---------- RECORDED INFORMATION
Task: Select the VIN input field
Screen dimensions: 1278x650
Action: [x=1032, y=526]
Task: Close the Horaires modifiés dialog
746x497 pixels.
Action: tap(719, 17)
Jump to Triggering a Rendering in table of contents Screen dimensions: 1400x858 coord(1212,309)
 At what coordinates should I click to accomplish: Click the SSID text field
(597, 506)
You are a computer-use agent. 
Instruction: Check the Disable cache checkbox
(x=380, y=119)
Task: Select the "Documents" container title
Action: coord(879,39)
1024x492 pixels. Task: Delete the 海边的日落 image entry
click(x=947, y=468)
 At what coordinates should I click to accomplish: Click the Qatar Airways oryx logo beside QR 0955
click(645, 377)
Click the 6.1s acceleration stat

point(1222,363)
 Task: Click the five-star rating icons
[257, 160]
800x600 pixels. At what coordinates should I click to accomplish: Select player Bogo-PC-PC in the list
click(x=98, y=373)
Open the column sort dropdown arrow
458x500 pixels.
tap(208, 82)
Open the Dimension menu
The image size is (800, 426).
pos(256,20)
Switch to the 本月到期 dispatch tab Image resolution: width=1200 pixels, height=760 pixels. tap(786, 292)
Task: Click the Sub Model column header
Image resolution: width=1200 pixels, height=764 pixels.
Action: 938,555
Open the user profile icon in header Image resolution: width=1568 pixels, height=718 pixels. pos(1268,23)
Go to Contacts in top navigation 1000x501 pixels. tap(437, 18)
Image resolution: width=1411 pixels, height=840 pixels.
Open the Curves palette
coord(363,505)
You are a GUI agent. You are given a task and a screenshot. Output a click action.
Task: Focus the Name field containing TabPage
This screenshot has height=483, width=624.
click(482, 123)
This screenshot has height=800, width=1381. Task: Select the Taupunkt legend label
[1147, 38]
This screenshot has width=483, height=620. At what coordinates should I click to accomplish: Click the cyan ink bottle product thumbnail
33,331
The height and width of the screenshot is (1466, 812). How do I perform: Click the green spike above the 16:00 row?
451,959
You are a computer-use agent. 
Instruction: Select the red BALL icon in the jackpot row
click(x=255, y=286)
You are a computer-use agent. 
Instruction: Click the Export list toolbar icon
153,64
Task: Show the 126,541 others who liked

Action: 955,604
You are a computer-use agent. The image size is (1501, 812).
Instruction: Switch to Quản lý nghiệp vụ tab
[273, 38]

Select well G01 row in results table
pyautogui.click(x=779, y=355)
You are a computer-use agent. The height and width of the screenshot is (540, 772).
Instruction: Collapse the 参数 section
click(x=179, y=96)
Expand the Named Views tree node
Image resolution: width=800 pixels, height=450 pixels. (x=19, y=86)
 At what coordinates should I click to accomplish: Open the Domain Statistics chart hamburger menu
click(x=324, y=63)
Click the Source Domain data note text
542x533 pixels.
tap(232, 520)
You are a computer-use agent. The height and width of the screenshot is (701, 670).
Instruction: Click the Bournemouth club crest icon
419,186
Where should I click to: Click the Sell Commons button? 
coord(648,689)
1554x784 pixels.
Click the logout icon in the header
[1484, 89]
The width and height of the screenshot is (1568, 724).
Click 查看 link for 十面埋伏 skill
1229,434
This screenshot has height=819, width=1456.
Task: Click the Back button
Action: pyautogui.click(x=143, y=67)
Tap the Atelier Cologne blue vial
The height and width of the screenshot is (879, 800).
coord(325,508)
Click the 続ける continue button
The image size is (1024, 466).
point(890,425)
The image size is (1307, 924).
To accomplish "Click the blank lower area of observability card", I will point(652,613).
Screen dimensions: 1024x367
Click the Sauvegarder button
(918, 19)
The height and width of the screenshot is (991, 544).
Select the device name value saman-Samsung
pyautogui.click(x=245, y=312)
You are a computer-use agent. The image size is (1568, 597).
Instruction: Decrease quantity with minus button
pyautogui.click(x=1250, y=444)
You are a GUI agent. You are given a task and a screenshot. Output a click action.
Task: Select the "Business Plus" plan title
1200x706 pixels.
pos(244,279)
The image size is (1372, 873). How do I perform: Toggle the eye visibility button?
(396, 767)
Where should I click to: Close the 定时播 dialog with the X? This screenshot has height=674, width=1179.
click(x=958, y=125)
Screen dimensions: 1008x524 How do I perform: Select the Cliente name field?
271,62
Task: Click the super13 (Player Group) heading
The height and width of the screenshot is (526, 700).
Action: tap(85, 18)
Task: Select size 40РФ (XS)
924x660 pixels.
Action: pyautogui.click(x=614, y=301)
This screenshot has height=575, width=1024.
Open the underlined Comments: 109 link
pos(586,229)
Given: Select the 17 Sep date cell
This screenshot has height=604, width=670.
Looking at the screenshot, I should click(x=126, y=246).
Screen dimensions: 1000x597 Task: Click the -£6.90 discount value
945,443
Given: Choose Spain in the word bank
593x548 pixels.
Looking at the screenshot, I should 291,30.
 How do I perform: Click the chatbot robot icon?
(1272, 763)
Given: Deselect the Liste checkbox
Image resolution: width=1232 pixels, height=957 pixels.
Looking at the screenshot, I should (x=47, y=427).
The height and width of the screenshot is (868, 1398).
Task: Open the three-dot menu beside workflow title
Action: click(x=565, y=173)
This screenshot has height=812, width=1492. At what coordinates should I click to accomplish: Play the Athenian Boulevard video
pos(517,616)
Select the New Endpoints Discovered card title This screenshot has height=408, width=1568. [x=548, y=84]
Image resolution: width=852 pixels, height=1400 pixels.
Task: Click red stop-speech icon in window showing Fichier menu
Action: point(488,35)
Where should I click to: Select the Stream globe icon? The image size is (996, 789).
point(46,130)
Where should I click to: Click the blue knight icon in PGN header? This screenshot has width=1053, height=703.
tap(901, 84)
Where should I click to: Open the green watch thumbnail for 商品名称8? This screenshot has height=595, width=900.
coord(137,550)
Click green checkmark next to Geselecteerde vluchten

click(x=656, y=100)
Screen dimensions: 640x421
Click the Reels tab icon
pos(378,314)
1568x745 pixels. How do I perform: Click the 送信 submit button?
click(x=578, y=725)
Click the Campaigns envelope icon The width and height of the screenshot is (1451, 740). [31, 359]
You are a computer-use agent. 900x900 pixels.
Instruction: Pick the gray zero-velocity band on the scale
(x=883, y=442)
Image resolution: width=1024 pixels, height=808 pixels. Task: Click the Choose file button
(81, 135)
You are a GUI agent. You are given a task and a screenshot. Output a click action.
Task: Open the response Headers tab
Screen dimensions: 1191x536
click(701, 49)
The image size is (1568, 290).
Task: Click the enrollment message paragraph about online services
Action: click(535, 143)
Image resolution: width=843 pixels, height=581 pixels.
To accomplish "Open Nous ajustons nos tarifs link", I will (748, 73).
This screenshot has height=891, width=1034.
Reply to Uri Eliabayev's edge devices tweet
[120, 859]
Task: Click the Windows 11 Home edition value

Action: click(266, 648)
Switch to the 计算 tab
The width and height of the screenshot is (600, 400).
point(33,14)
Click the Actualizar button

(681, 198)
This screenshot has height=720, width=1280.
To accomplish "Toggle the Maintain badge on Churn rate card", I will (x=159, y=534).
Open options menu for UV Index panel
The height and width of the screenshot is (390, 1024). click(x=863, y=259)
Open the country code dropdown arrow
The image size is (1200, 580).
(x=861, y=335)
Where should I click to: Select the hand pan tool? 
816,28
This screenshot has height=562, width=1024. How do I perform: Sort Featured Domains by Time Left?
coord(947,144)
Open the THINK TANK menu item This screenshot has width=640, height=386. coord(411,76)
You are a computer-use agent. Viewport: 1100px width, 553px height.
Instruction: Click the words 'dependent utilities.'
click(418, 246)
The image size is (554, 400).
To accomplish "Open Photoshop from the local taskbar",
--------------------
## WHAT THIS TASK INVOLVES
Show the lines of the records that contain the word "arrow".

## SOLVED EXERCISE
Open the column sort dropdown arrow
Open the country code dropdown arrow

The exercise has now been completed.